Andrew's Adventures in Technology: December 2011

WPF & Multithreading

In designing applications, it may be advantageous to run data processing methods on a separate thread from the UI. This allows greater responsiveness in the application and takes advantage of concurrent computation.

The cornerstone interface to any binding in WPF is INotifyPropertyChanged, which is implemented on a data structure's different properties. Although this can be the source of deadlocks if the data structure is being processed on a separate thread where locks are explicitly implemented by the developer.

A deadlock could occur if some UI event was being triggered on a data structure (eg. expanding a view, changing a text box entry) while the data thread was processing it with an acquired lock. Internally, the PropertyChanged event will call a Dispatcher.Invoke on the UI. Although the UI could be waiting for the lock to release on that same property that the data thread already has, creating a cyclic dependency or deadlock.

The call stack for the UI thread. Note the wait call.

The call stack for the data thread.

Deadlock Scenario

As an example, suppose you have your standard WPF application UI thread and a separate data thread. The data thread polls a time stamp from a remote database and updates a class property called DataObject.Timestamp, which raises the PropertyChanged event. The property is also bound to a text box in our WPF application window, which is made visible in the window based on the user's preference (ie. collapsing and expanding a view).

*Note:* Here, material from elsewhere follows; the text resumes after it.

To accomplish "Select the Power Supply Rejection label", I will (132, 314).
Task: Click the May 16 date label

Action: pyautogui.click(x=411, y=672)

In our deadlock example, the data thread puts a lock on the DataObject.Timestamp property while it updates it and other data structures. While this is happening, the view is expanded, causing the text box to start binding to the DataObject.Timestamp property and wait for an acquire of the lock that the data thread is holding. The data thread then sets the DataObject.Timestamp property inside the critical region code and the PropertyChanged event is raised. This causes the new time stamp value to be marshaled back onto the Dispatcher with a blocking/synchronous Dispatcher.Invoke call. Although the data thread now deadlocks in the critical region, waiting for the UI Dispatcher.Invoke to return, which is waiting on the data thread to release the lock.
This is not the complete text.